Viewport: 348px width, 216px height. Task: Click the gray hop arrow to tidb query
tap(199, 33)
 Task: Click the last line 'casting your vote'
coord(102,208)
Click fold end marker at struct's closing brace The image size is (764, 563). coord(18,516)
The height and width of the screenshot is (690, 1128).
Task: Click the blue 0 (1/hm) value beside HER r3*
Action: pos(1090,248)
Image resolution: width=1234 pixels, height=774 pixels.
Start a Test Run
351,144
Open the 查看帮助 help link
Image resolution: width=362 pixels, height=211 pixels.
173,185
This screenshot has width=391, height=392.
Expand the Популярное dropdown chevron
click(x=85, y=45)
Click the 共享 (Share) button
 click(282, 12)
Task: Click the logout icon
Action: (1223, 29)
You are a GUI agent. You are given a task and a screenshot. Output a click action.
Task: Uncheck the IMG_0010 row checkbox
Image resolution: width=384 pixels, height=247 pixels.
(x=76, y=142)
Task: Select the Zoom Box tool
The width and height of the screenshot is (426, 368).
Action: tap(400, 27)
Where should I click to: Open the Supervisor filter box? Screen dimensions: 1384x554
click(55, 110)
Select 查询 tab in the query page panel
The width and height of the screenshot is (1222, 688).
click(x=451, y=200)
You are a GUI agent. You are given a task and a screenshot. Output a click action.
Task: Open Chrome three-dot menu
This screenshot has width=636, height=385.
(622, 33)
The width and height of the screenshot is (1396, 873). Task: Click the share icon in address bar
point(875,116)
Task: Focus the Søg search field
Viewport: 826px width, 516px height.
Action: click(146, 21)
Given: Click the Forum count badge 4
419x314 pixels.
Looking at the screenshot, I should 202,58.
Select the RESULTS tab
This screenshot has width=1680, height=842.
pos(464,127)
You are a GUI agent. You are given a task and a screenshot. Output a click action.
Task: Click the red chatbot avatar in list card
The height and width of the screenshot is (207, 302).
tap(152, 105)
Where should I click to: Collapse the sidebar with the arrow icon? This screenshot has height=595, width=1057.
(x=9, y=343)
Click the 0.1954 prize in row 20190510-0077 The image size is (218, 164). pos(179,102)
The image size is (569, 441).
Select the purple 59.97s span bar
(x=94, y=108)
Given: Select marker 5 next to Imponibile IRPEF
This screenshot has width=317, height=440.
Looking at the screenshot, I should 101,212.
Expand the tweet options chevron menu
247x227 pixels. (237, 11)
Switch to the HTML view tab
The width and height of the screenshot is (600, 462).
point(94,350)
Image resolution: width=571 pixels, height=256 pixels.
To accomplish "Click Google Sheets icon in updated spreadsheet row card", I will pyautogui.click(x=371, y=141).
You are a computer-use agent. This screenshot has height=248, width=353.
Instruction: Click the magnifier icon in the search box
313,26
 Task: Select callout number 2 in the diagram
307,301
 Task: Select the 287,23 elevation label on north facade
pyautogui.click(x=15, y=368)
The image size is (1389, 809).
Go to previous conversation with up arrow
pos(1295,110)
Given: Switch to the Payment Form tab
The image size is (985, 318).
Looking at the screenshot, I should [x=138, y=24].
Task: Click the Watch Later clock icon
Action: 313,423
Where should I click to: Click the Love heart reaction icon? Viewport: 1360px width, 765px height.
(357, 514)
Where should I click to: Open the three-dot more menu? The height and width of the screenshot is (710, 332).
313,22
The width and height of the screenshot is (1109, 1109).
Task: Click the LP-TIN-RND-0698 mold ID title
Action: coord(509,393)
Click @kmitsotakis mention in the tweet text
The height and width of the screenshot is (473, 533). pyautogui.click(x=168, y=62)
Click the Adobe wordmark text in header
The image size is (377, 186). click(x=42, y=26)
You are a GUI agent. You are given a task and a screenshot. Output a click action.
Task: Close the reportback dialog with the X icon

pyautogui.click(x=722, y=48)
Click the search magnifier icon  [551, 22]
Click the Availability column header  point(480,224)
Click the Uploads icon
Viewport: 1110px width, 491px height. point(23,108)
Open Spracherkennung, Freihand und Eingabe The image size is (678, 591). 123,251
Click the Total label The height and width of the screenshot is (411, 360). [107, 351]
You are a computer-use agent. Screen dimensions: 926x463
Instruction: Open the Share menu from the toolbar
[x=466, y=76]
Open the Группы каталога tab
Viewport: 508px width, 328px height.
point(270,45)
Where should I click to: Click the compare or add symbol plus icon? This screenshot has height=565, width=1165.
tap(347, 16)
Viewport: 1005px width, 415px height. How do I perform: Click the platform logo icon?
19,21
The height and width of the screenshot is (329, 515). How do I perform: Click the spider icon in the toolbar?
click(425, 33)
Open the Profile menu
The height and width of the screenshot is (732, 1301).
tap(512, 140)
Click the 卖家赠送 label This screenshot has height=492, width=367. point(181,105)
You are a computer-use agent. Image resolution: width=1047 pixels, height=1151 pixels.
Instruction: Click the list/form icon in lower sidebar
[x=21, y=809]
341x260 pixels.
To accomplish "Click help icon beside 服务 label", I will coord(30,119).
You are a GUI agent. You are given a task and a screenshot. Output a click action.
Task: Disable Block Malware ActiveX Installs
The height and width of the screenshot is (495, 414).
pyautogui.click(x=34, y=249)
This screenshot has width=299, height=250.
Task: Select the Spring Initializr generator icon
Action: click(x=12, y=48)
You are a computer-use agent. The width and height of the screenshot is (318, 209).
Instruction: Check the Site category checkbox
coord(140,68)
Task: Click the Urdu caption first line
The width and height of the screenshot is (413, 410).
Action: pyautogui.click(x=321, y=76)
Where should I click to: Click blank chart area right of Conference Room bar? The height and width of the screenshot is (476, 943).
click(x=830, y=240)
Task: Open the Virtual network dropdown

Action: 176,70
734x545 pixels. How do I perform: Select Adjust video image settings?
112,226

**WHAT THIS TASK INVOLVES**
Filter on the word "computer": copy each matching line from the entries above.

**RESULT**
You are a computer-use agent. This screenshot has height=248, width=353.
You are a computer-use agent. Screen dimensions: 926x463
You are a computer-use agent. Image resolution: width=1047 pixels, height=1151 pixels.
You are a computer-use agent. The width and height of the screenshot is (318, 209).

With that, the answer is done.